La solución a este problema no está en el endurecimiento de las leyes. Sí es necesario, pues tampoco se trata de dejarlos sueltos en el menor tiempo posible, pero a mi modesto entender no creo que la solución sea la pena de muerte. Aquí se está debatiendo la castración química de los violadores, que podría ser una alternativa. En realidad, aunque no esté de acuerdo con la pena de muerte, pienso que en determinado momento es válida; después de todo, en los casos en los que el violador es propenso a reincidir (volver a violar) y de un examen psiquiátrico del mismo se desprenda que nunca dejará esa conducta, se debe pensar que ante la colisión de bienes jurídicos protegidos por la ley (llámase vida del violador vs seguridad ciudadana) se debe preferir el que más convenga, y en este caso, se debe proteger a la sociedad.
¿Debe existir pena de muerte para estos sujetos? Solo en los casos en los que se desprenda que no cambiará su conducta, y para las situaciones más graves (violación seguida de muerte)
¿Debe existir la castración química? Sí. Otro de los fines de la pena es la prevención general intimidatoria, que va dirigida al posible delincuente, informándole que si comete el delito en mención, se hará merecedor a una pena. Y en este caso al existir una pena bastante considerable (castración química), el posible violador lo pensaré varias veces antes de cometer su delito, y hasta existie la posibilidad de que se desista de ello.
Dejando de lado el tema jurídico, es necesarion manifestar, que son contadísimos los casos de delincuentes "nacidos". La mayoría los "hace" la sociedad. Pienso incluso, que si la persona viviera en un ambiete familiar adecuado no tendría que recurrir a la delincuencia. Así, está comprobado que los violadores son producto de violaciones (niños violados que siendo adultos muestran vengaza violando a otros niños) anteriores. El problema es la sociedad, no las leyes débiles o los jueces que no las aplican. El problema es el alejamiento de los hombres de los valores más importantes como el respeto, la solidaridad, la responsabilidad. Incluso del amor. La falta de amor puede generar en la persona el desarrollo de conductas no solamente depresivas sino también delincuenciales.

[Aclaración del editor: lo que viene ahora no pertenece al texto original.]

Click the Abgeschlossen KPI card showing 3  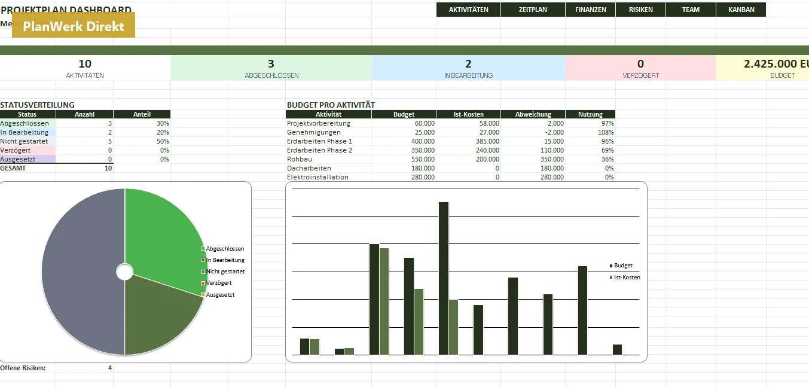click(x=271, y=68)
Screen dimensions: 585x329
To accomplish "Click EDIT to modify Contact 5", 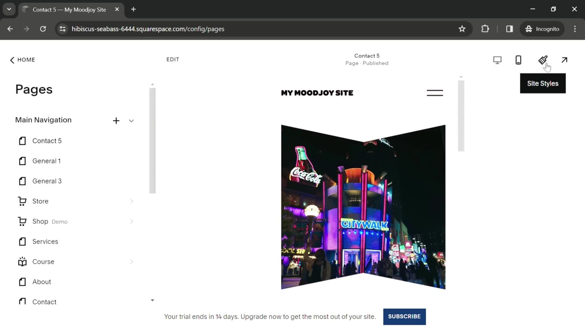I will click(173, 59).
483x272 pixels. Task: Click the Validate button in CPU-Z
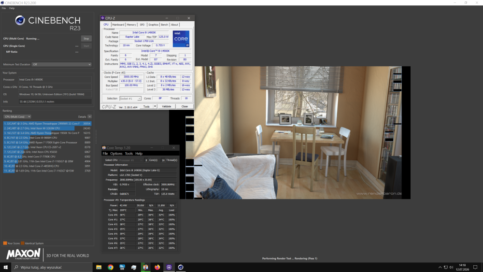[x=166, y=107]
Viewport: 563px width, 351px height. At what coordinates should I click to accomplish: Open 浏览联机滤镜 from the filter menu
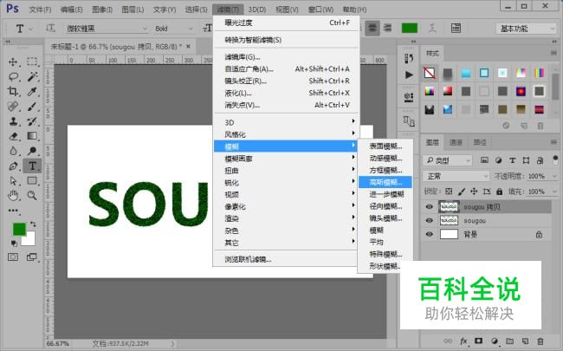[248, 259]
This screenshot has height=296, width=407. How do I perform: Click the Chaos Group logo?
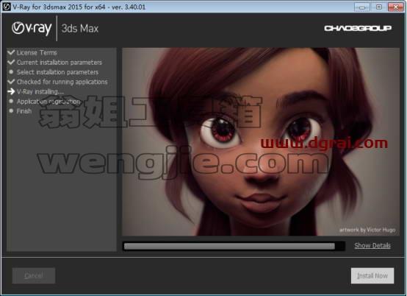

Pero analizar esto sería otro tema de debate, sin embargo dejo sentado que mi punto de vista es que, los padres deben tomar conciencia de su responsabilidad como tal, tener una relación de calidad con sus hijos, educarles en amor y valores, e inculcándoles aquella frase generosa y poderosa pronunciada por un hombre hace más de dos mil años, un hombre que dijo llamarse el Hijo de Dios (y yo personalmente, le creo, sí que le creo): "Ama a tu prójimo como a ti mismo". Si todos practicáramos esa máxima... el mundo sería distinto.
Bueno Any, es mi modesta opinión.
Un beso y gracias por darme la oportunidad de exponer este tema.